Sebelum semuanya terjadi, obrolan ringan antar dua pemuda yang sedang demam mendengarkan musik reggaedub itu berujung pada sebuah proyek musik yang mengantarkan mereka pada eksplorasi campuran musik urban dengan musik Jamaica, ditambah dengan pemanfaatan maksimal alat-alat elektronik yang mereka punyai. “Dan secara spontan muncul kata slang khas Jogja “dabyut” yang berarti mushroom/magic mushroom yang kemudian kita jadiin “dubyouth.” Kata sang MC.
Sama halnya dengan grup-grup musik lain yang sudah eksis lebih dulu, mereka memulai semua dari nol kecil dan memanfaatkan situs jejaring sosial Myspace semaksimal mungkin hingga akhirnya single mereka mampu menembus chart no.1 di salah satu radio ternama di Jakarta. “Kita mulai dari bener-bener bawah, dari pesta rumahan, pesta dadakan hingga pembukaan pameran.

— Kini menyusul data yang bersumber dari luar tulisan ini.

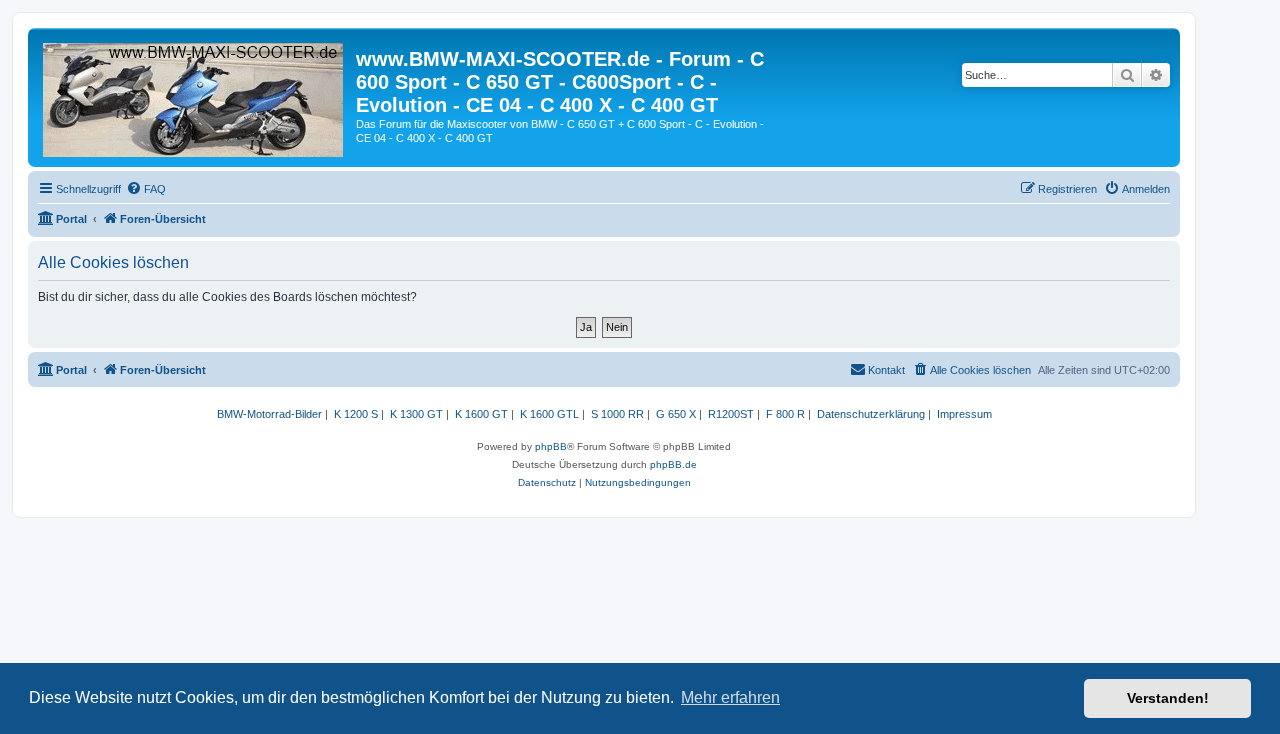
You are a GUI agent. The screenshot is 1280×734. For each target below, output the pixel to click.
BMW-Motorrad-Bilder (269, 414)
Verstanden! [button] (1168, 698)
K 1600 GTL (549, 414)
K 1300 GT (416, 414)
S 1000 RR (617, 414)
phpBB (551, 446)
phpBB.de (673, 464)
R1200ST (731, 414)
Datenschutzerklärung (871, 414)
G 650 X (676, 414)
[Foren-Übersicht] (194, 96)
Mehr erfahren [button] (730, 697)
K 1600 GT (481, 414)
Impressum (964, 414)
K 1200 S (356, 414)
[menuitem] (146, 189)
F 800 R (785, 414)
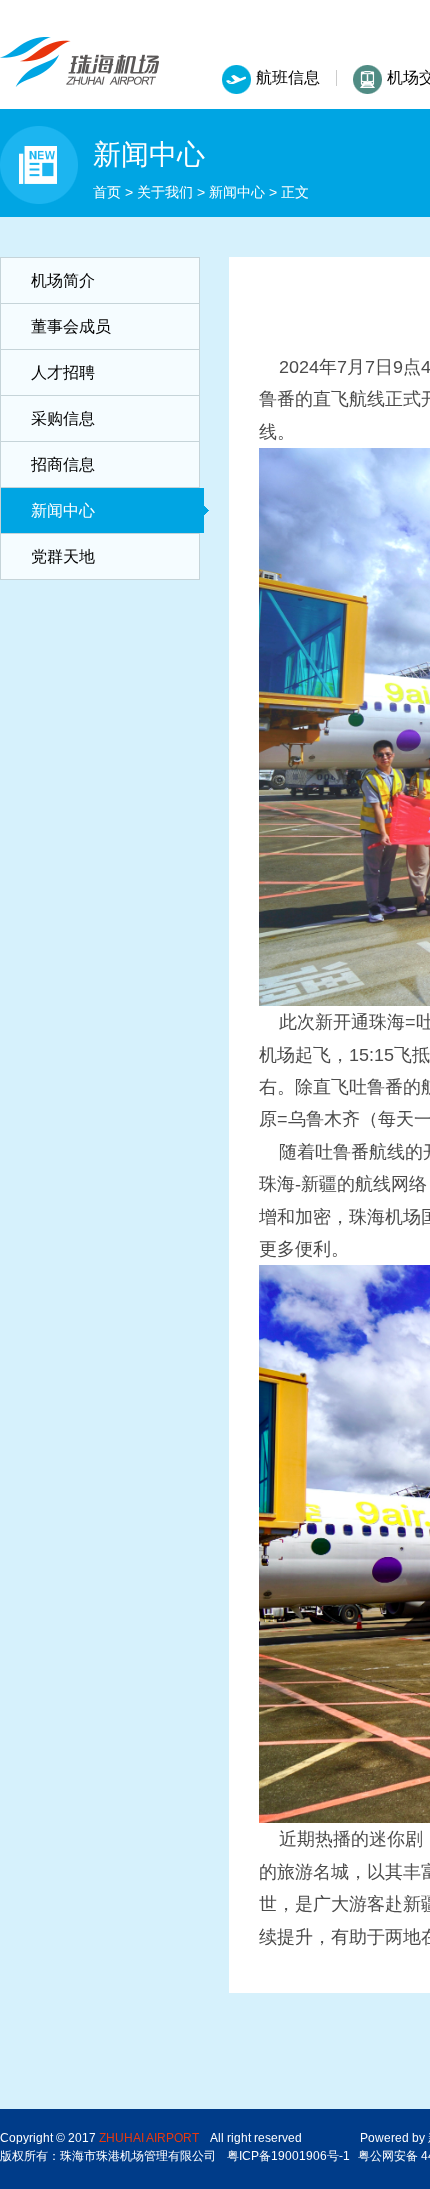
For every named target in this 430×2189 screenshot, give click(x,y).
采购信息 (63, 418)
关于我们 (165, 192)
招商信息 (63, 464)
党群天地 (63, 556)
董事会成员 (71, 326)
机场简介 (63, 280)
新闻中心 (237, 192)
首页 (107, 192)
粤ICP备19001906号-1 (288, 2156)
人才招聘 (63, 372)
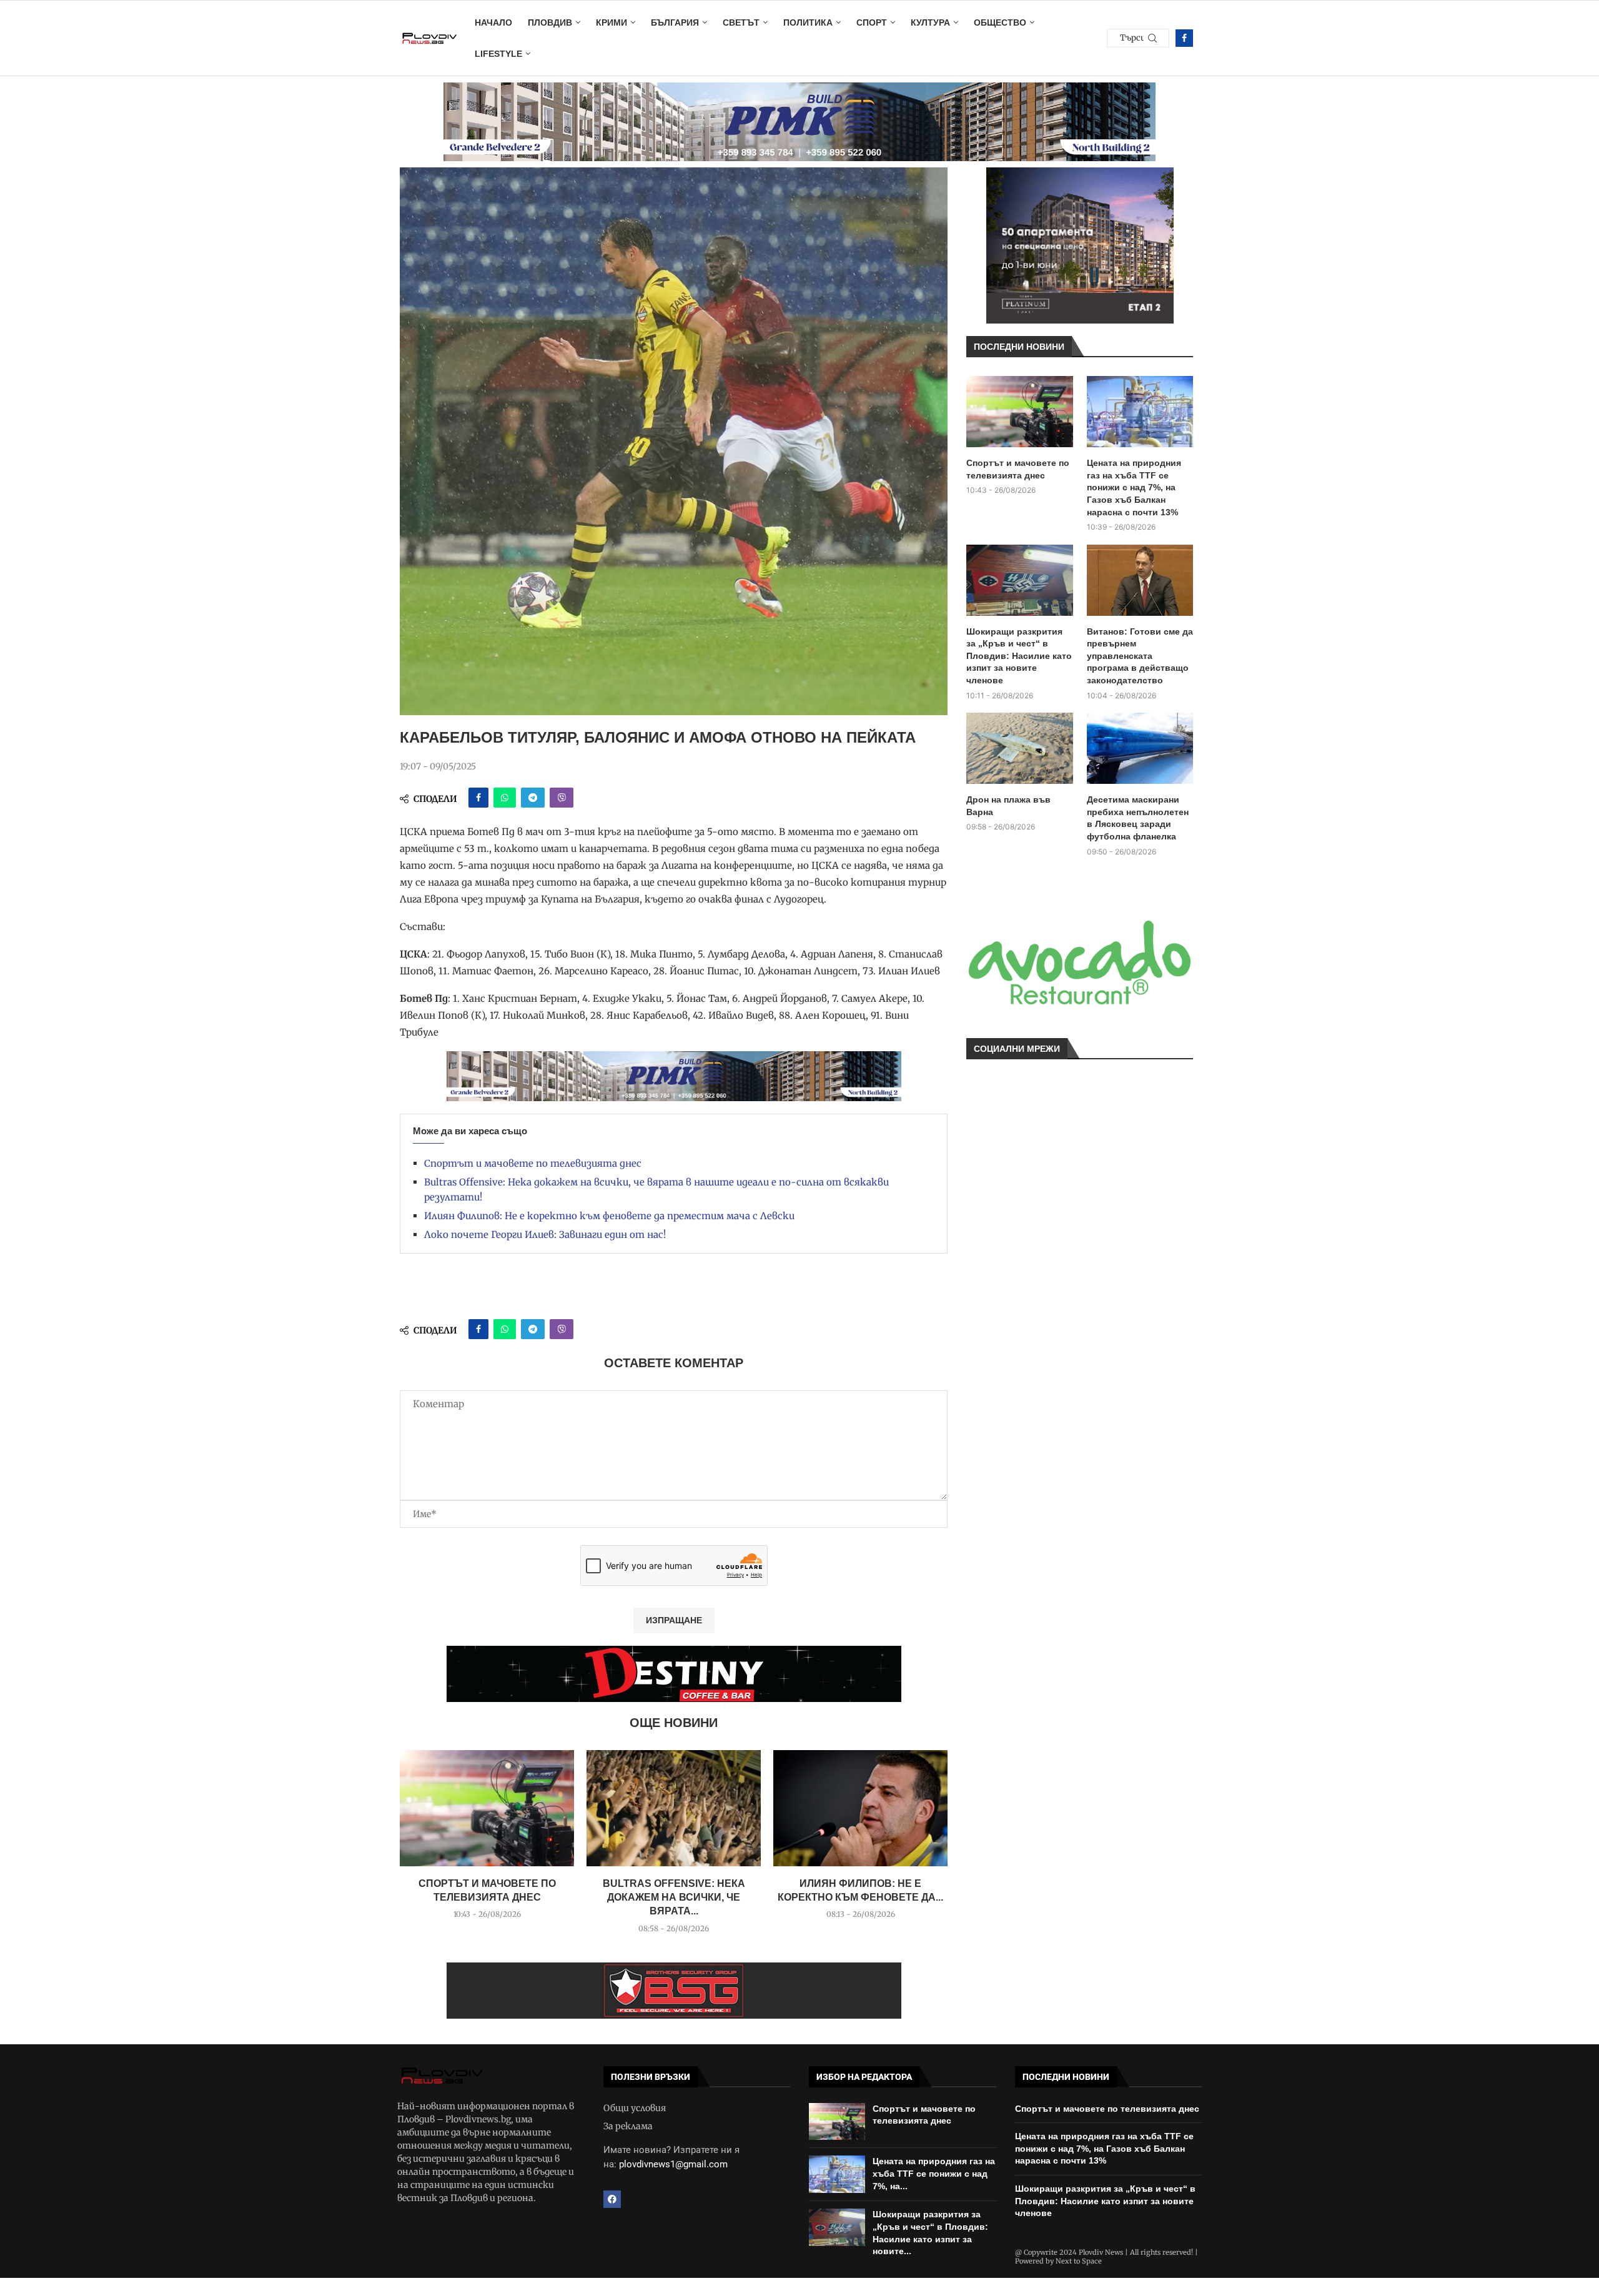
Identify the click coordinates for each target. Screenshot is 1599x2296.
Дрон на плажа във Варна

Sebelum akhirnya kita bisa perform di berbagai club di seluruh Nusantara.” Ungkap Poppa Tee. Mereka pun tak memasang target muluk-muluk, selain memiliki agenda untuk merilis album tahun ini mereka berharap bisa unjuk gigi di festival-festival musik Internasional sembari terus melakukan eksperimen-eksperimen ajaib di laboratorium musik mereka.